* **Your assignment**
For the string "Given", search the entries below and copy every line where it appears.

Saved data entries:

[Start of Attachment]

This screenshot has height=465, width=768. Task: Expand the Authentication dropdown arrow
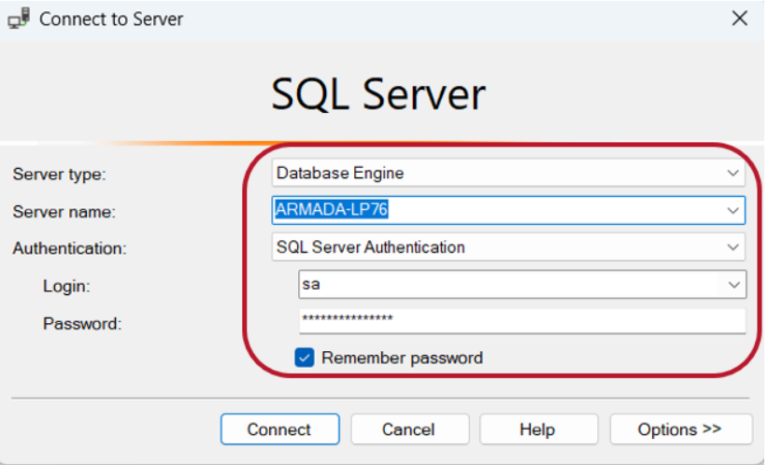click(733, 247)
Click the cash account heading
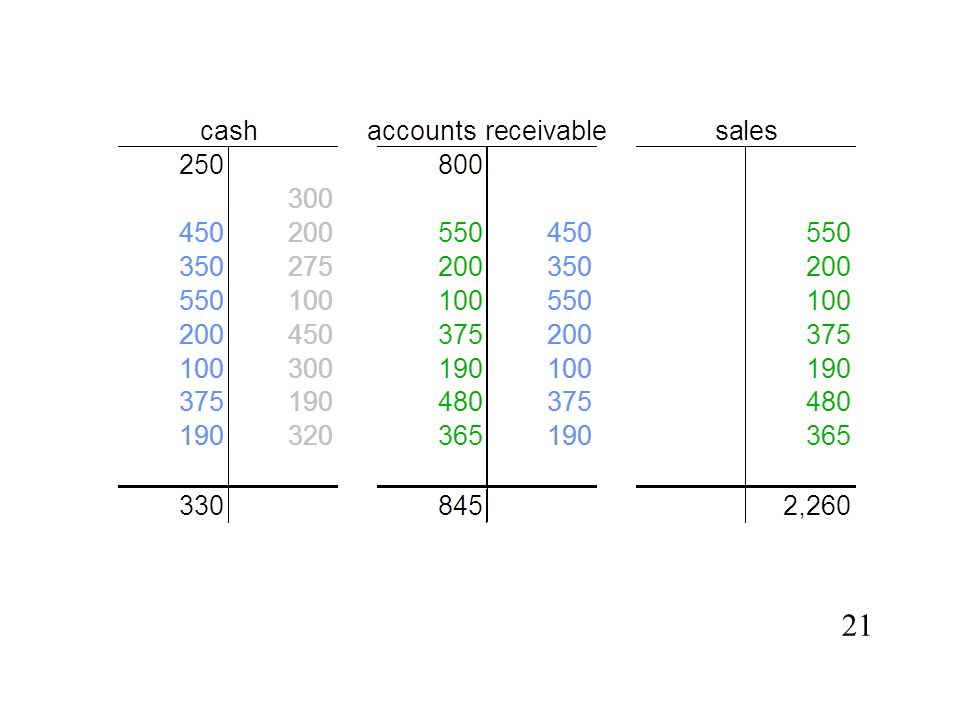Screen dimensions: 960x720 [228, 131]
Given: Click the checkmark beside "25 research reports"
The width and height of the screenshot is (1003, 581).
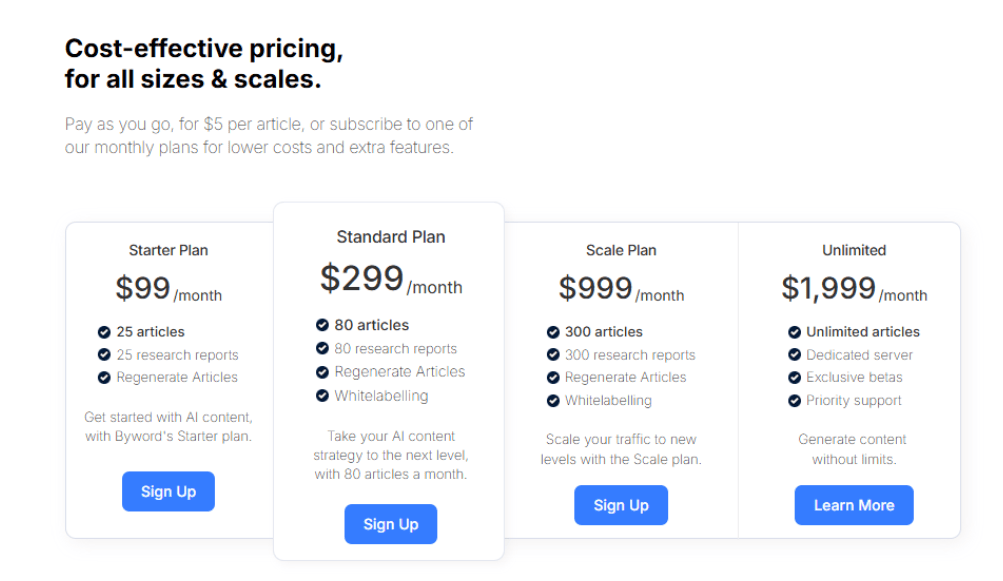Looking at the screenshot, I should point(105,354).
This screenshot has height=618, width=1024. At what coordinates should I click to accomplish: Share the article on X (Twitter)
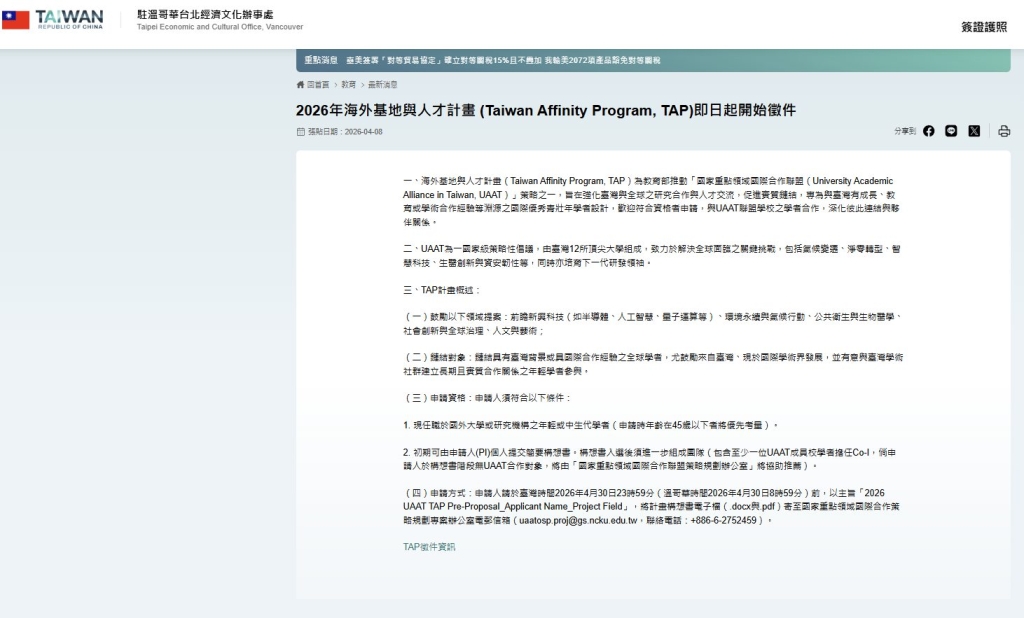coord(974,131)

[End of Attachment]
[Start of Attachment]

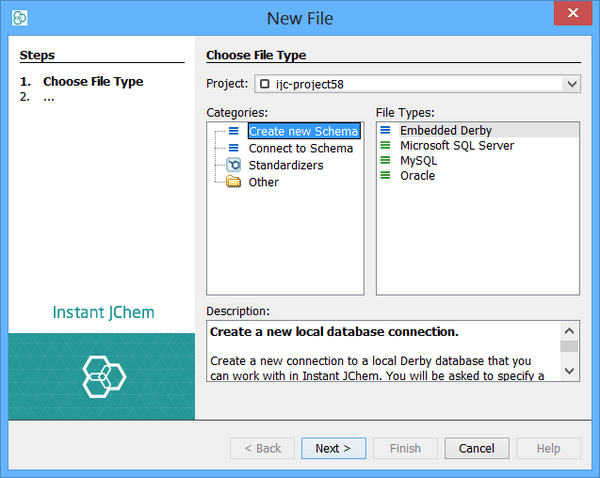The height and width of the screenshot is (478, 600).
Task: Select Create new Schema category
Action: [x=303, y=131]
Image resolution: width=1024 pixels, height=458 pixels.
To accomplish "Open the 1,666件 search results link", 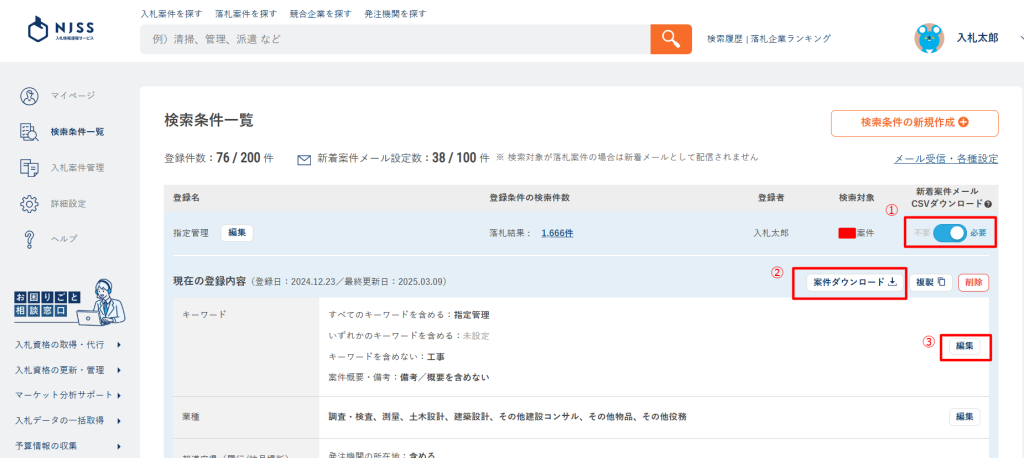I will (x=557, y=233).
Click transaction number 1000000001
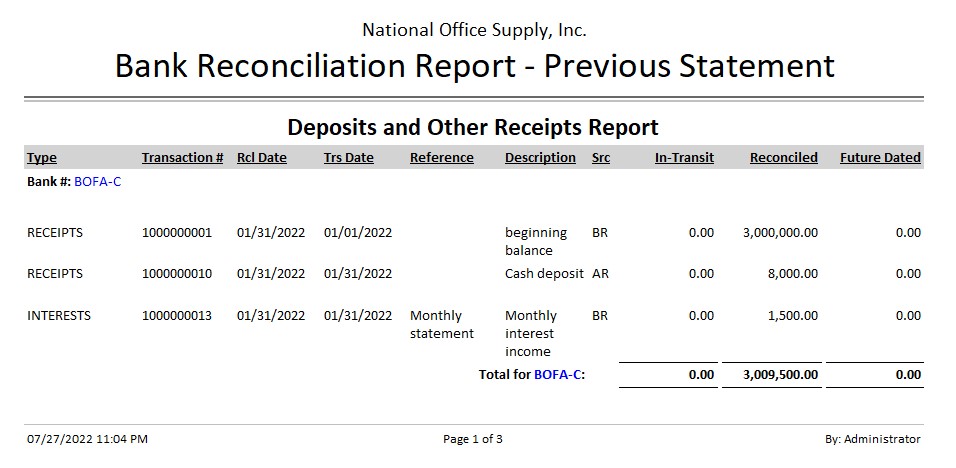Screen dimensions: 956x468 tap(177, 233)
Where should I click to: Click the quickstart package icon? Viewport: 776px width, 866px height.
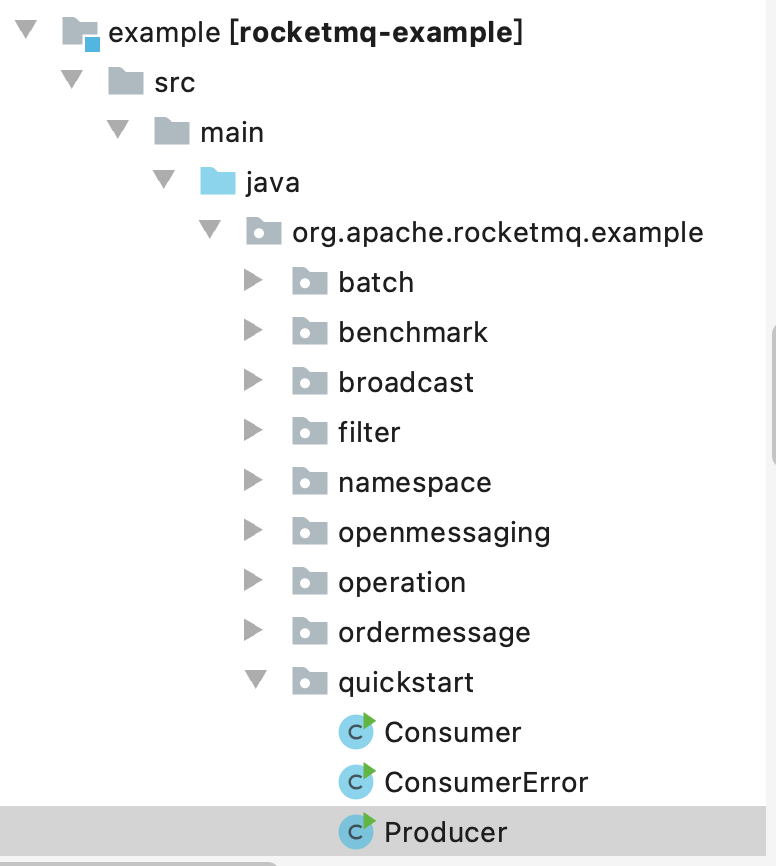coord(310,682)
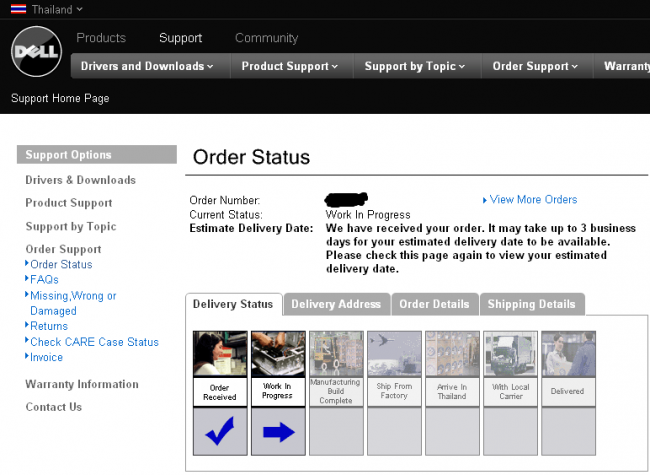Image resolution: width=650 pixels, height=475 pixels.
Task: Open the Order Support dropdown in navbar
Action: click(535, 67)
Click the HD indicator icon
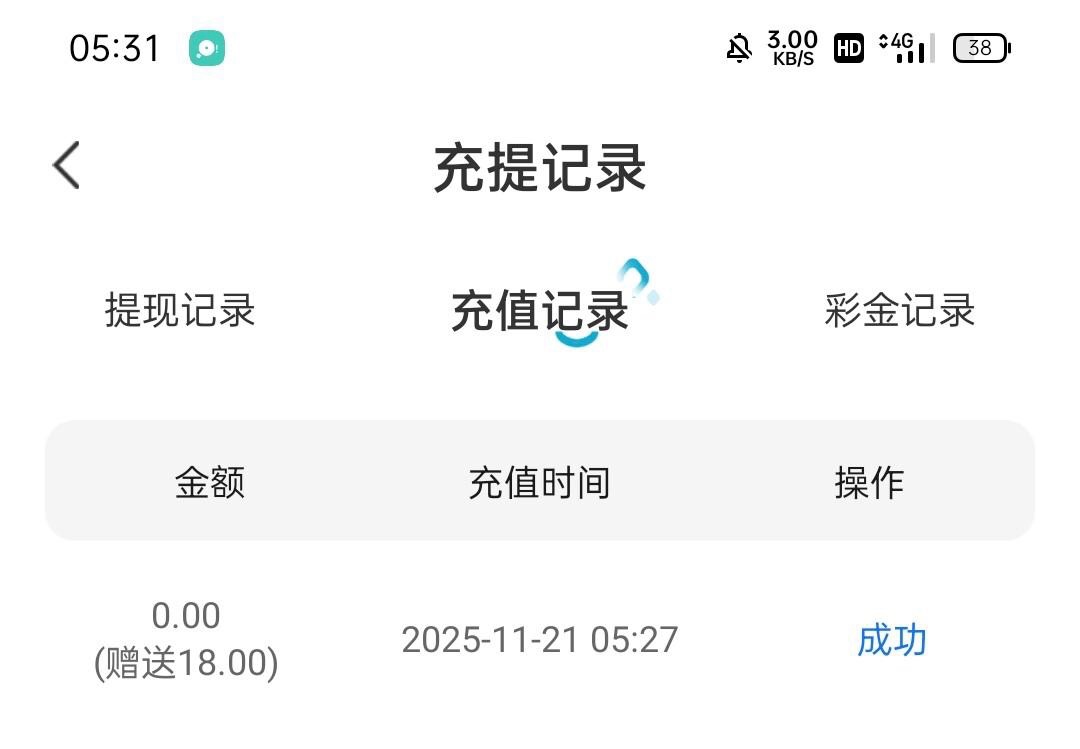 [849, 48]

[End of Attachment]
[Start of Attachment]

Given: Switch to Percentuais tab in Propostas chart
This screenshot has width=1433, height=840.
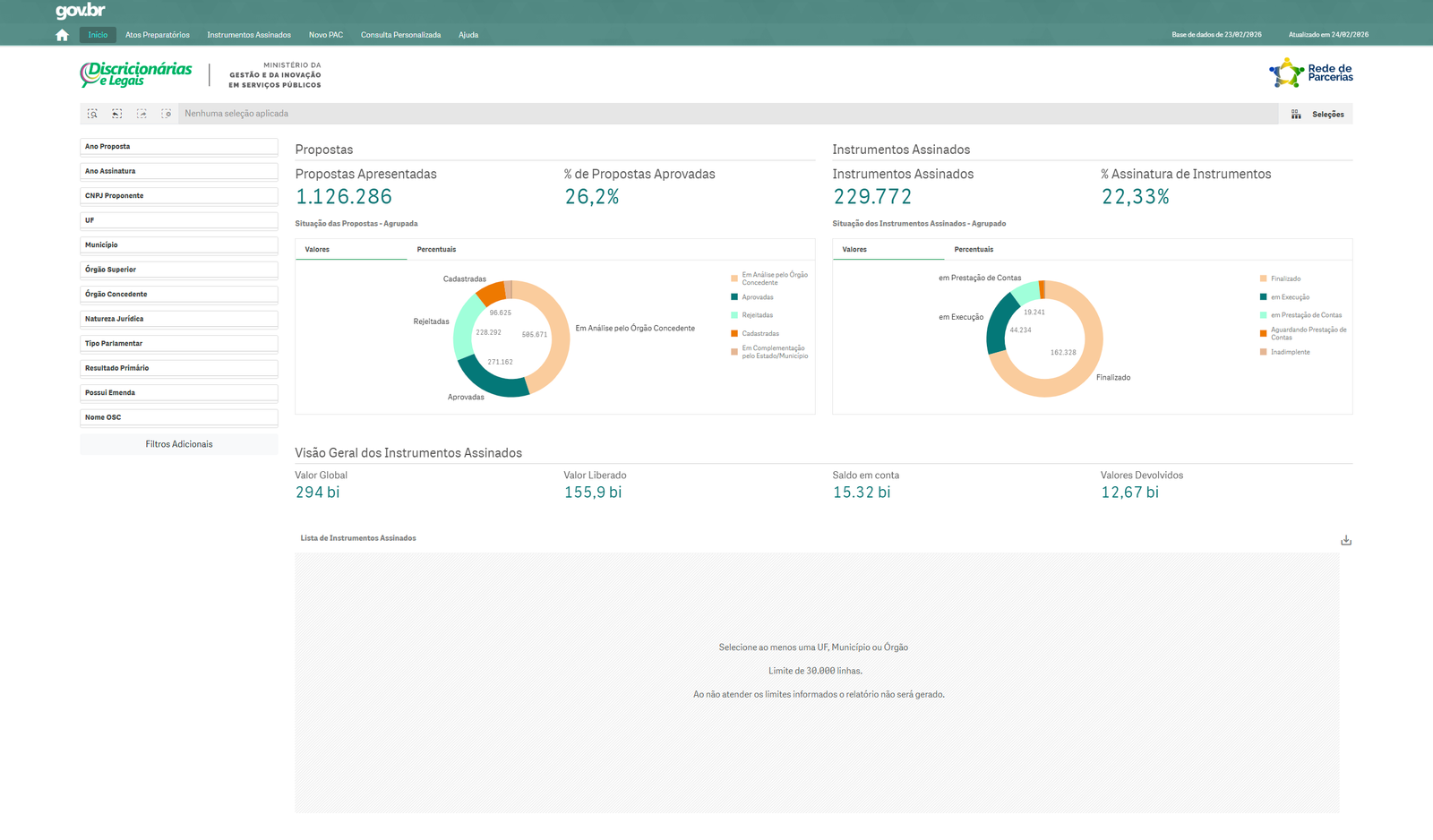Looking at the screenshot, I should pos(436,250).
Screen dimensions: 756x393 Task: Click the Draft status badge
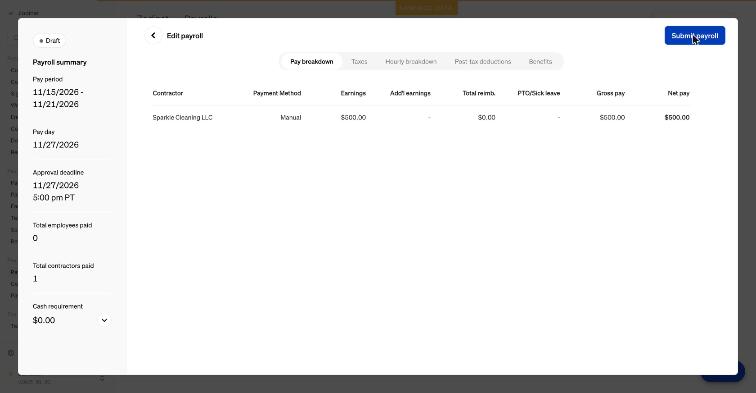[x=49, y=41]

[End of Attachment]

* **Answer to this task**
Given: Click the checkmark beside "25 research reports"
Given: Switch to Percentuais tab in Propostas chart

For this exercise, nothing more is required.